According to the White House, the proposed agreement includes a “modernised, high-standard chapter that provides strong protection and enforcement of intellectual property rights.
“This includes 10 years of data protection for biologic drugs and a large scope of products eligible for protection.”
US President Trump voiced his support of the proposal earlier this week, describing the agreement as a “great deal” that “opens markets to our…manufacturers, reduces trade barriers to the US and will bring all three great nations together in competition with the rest of the world”.
However, generic drug and biosimilar associations in the US and Canada do not agree, raising concerns the proposal will decrease drug competition.
According to the US Association for Accessible Medicines, the association is “extremely concerned” the agreement will provide a ‘windfall’ for brand-name drug manufacturers.

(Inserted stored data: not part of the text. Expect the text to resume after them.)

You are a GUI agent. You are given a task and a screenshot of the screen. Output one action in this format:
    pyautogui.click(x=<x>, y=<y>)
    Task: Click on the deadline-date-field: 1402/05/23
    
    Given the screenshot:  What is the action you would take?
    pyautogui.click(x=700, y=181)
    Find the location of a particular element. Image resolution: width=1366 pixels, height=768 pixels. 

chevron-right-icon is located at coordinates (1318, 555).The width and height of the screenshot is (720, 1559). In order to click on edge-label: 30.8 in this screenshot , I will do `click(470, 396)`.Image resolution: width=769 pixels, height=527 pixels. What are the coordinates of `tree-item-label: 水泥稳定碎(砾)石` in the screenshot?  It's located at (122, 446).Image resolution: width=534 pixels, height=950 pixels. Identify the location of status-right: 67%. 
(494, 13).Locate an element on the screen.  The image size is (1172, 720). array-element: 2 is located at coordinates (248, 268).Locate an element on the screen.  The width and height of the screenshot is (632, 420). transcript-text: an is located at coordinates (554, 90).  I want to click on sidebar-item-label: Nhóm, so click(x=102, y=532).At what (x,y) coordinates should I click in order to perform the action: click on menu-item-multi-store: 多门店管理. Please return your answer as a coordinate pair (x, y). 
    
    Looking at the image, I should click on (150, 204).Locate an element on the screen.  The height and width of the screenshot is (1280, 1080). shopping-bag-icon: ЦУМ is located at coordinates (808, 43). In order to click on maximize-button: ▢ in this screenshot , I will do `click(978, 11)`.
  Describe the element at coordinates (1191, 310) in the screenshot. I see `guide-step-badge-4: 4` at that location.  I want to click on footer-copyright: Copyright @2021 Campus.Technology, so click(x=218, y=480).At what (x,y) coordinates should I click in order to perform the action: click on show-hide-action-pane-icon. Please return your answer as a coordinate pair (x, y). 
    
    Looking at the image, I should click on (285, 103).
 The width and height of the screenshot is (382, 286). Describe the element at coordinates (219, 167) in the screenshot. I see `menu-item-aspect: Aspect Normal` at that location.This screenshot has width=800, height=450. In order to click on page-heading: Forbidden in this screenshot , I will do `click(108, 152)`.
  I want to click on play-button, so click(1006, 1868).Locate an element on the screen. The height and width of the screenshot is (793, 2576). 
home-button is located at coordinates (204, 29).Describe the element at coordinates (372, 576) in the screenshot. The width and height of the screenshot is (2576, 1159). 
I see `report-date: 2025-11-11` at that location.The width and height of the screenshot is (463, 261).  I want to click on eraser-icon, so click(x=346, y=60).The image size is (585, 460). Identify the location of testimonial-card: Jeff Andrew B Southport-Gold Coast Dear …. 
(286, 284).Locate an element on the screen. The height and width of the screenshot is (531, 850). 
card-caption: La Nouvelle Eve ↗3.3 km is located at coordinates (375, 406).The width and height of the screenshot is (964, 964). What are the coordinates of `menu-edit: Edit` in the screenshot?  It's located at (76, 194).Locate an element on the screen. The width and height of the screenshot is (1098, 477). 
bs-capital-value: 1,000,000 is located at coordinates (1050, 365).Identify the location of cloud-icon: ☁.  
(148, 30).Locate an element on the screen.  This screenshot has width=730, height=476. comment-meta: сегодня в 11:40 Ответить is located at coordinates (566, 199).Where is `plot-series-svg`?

“The approach extends monopoly protections for manufacturers of brand-name drugs and biologics that will stifle biosimilar competition, hurt American exporters, and decrease patient access to medicines,” said the association in a statement, adding that such patent barriers will slow the development of biosimilars and decrease drug competition.
In Canada, the Canadian Generic Pharmaceutical Association (CGPA) also raised concerns that extending the period of market exclusivity for biosimilars from eight to 10 years would hinder competition.
“Canada was not at the table when harmful intellectual property provisions were negotiated between the United States and Mexico,” said CGPA president Jim Keon in a statement.
“The United States-Mexico-Canada Agreement is disappointing for the vast majority of Canadians who feel access to more affordable prescription medicines is the most important aspect of the negotiations,” he added.